(Data for processing)

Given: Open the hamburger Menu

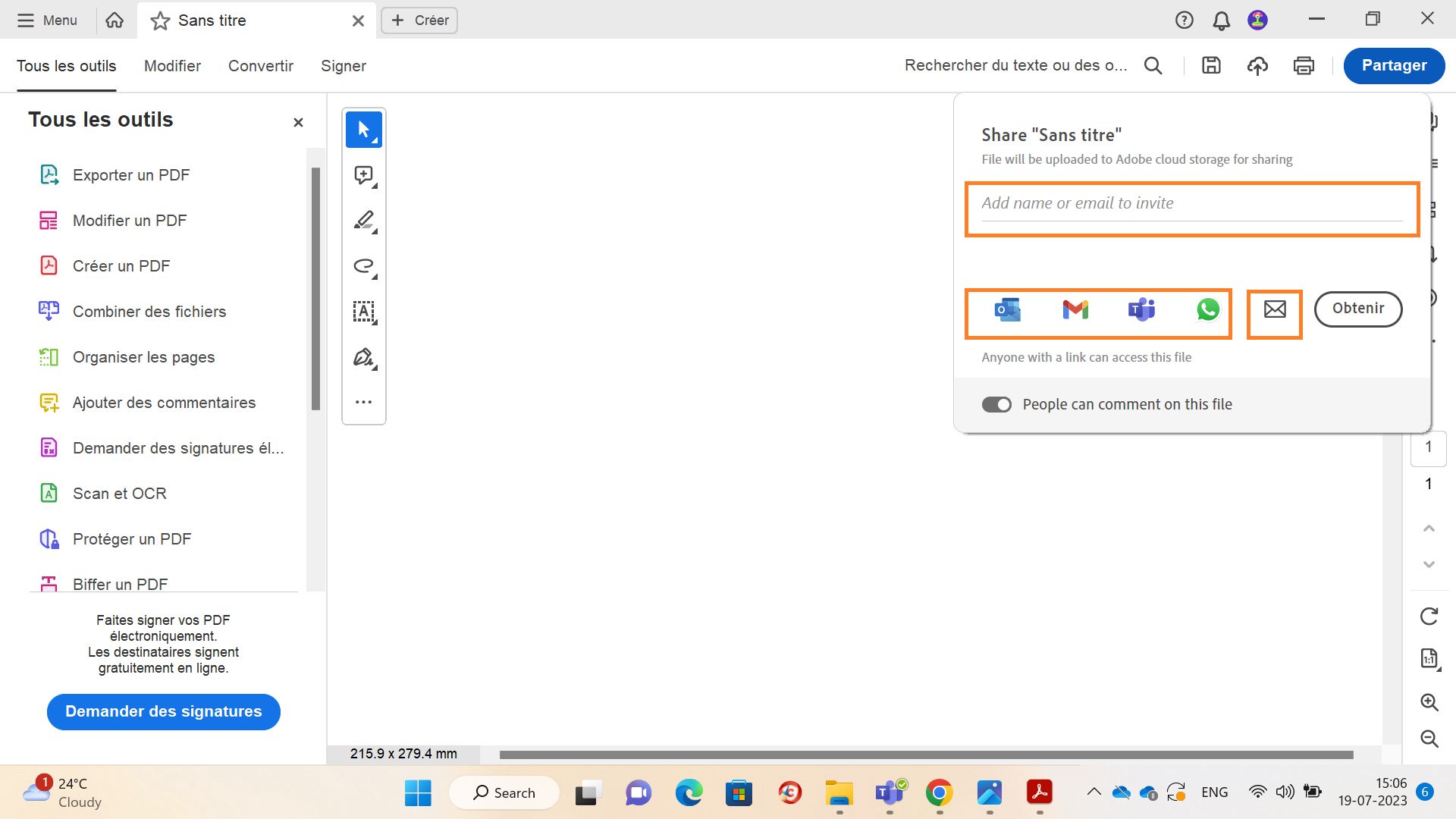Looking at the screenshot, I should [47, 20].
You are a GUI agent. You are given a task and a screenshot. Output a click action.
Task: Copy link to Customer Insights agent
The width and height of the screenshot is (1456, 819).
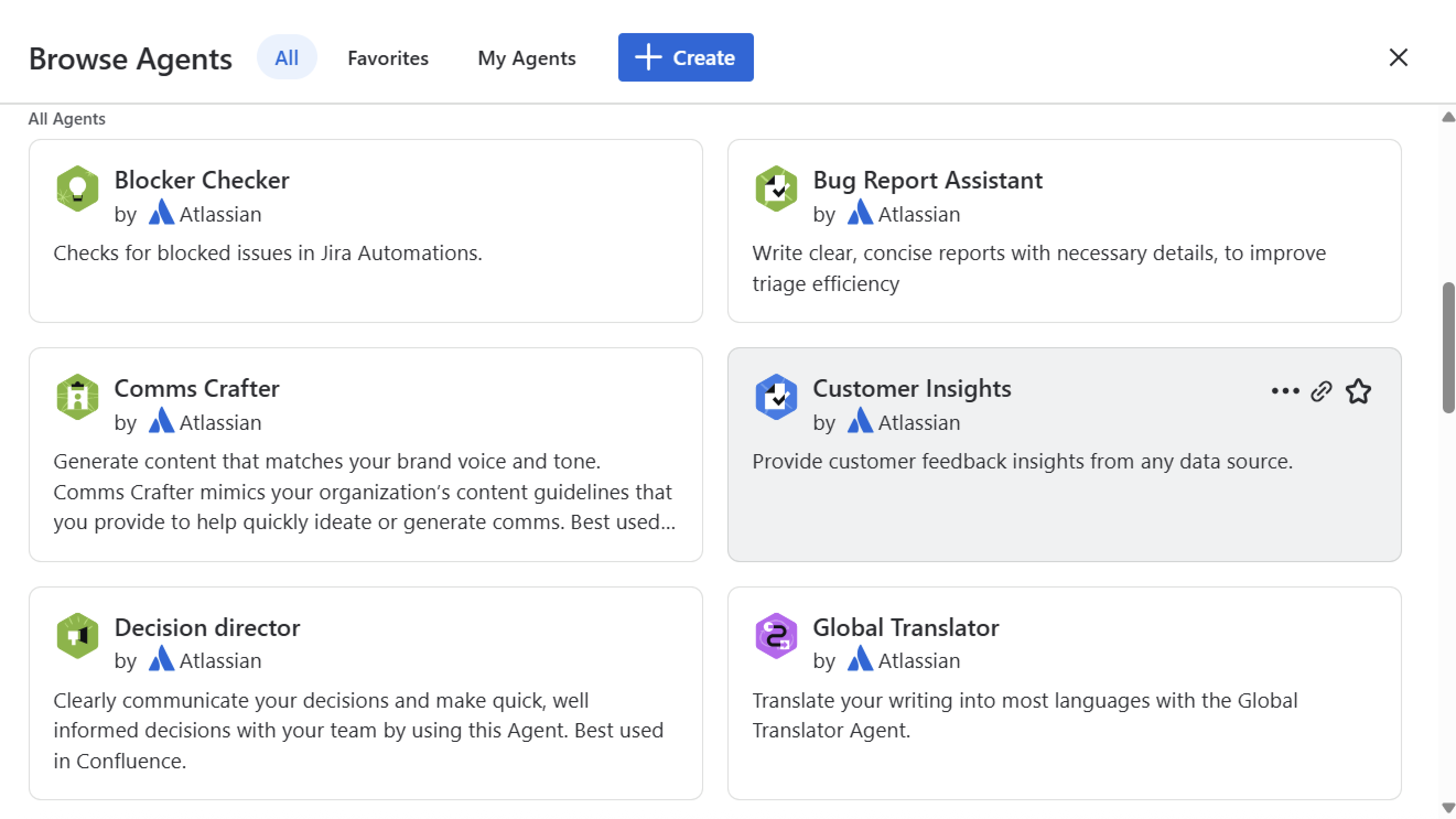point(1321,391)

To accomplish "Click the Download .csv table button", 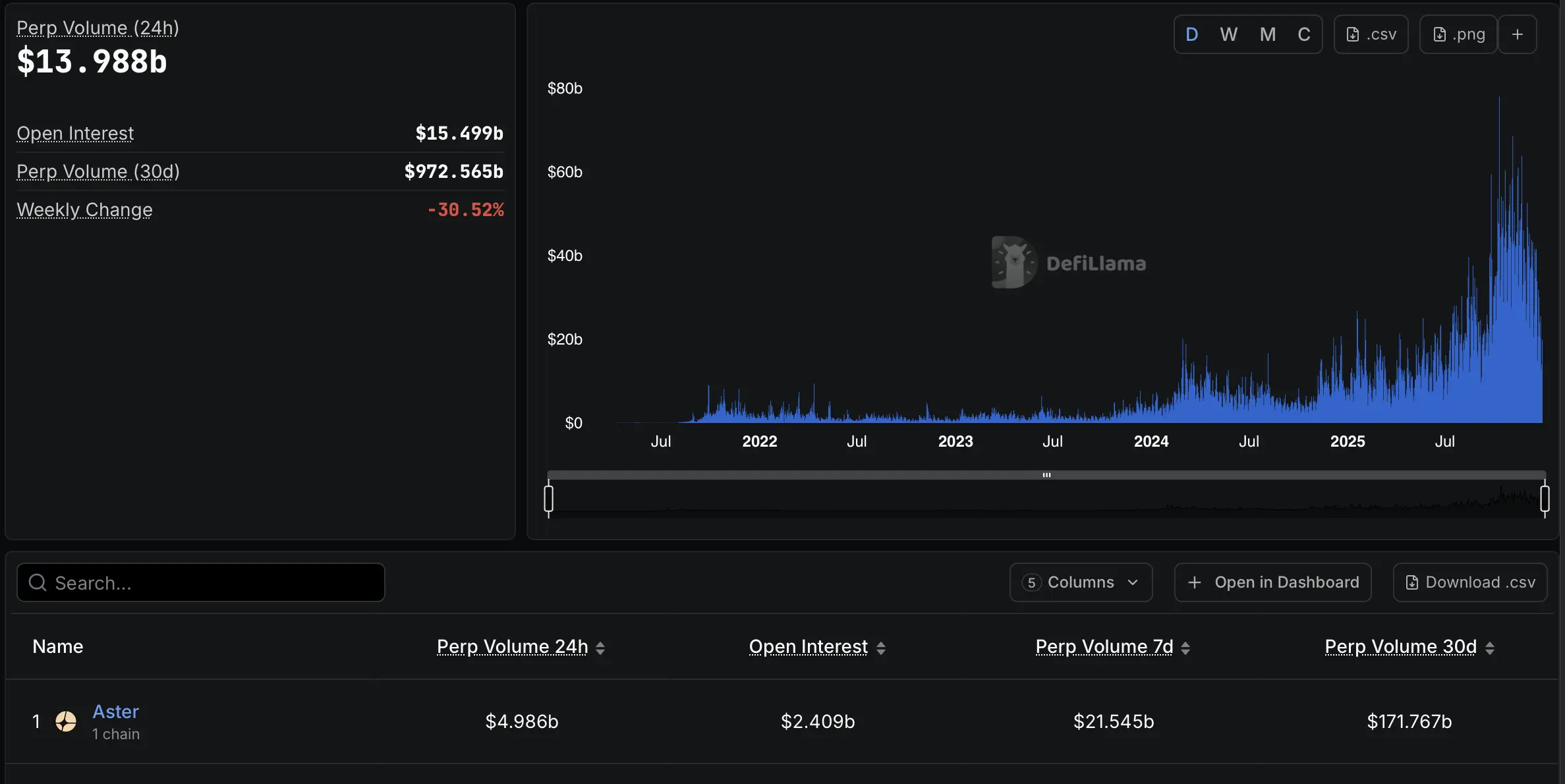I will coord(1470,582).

--

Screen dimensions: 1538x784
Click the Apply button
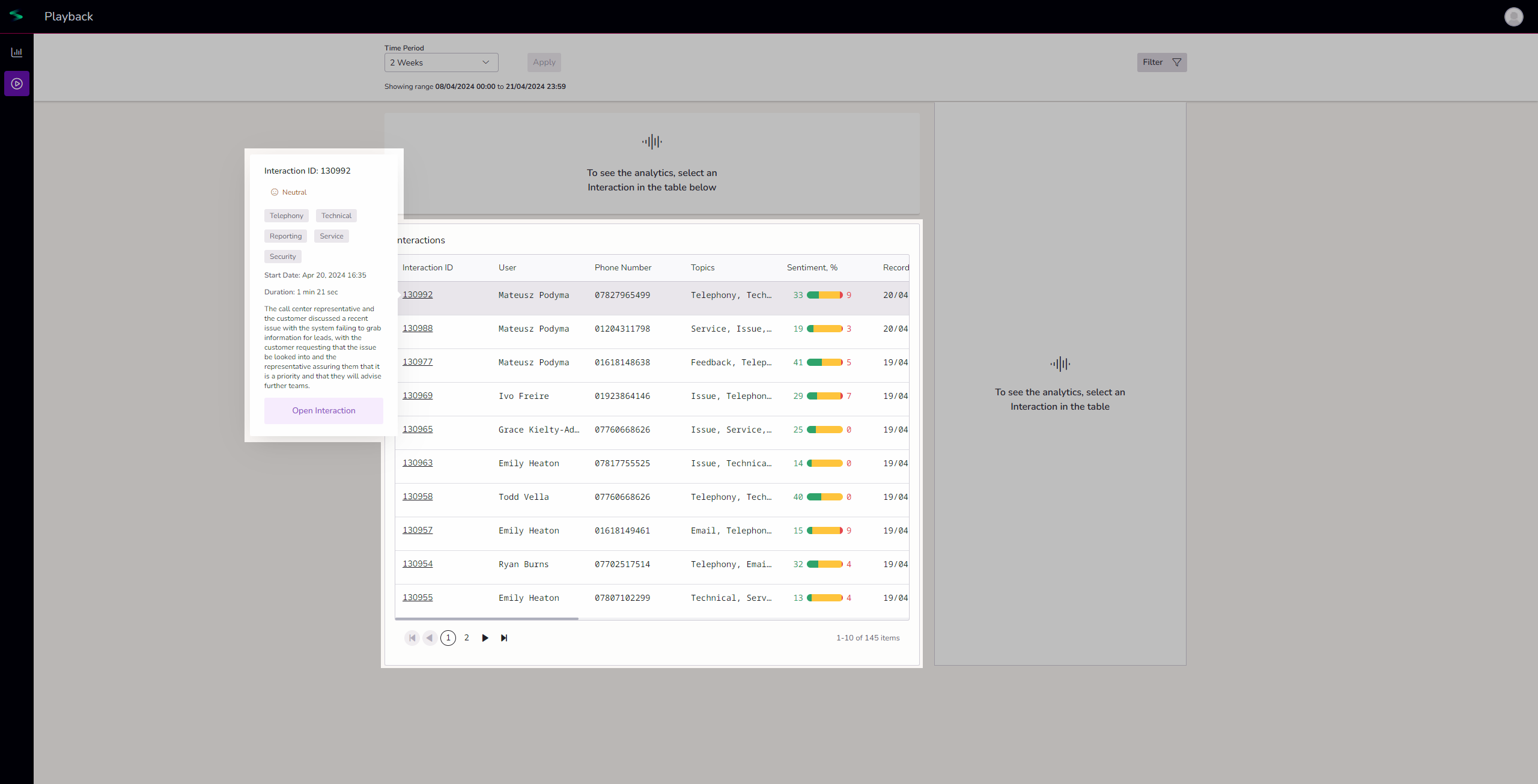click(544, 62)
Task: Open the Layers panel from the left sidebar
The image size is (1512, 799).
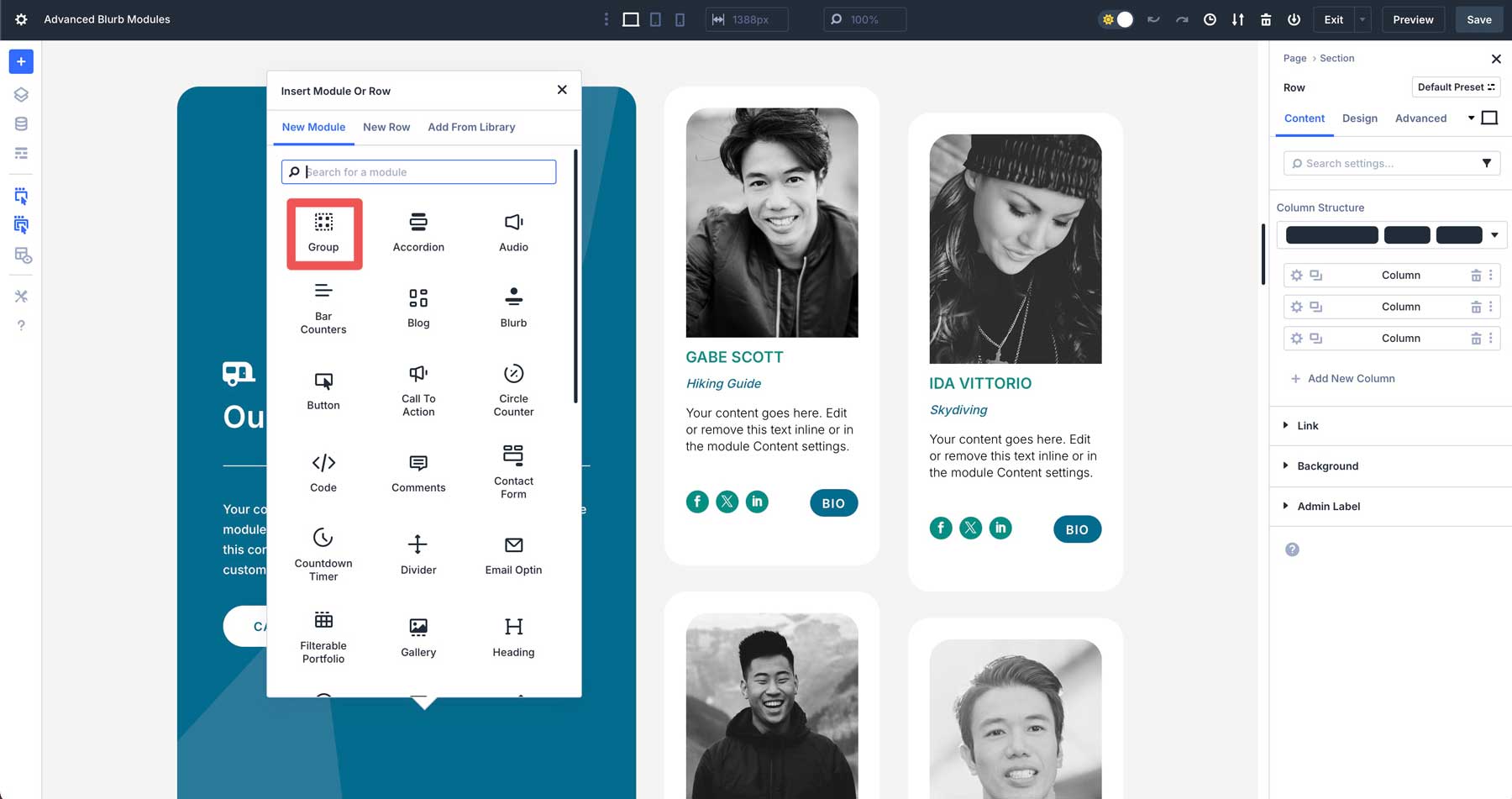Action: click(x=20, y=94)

(What is needed) In the entries above, identify every line with the string "agent".

(Solution below)
You are a GUI agent. You are given a task and a screenshot. Output a click action.
Task: Copy link to Customer Insights agent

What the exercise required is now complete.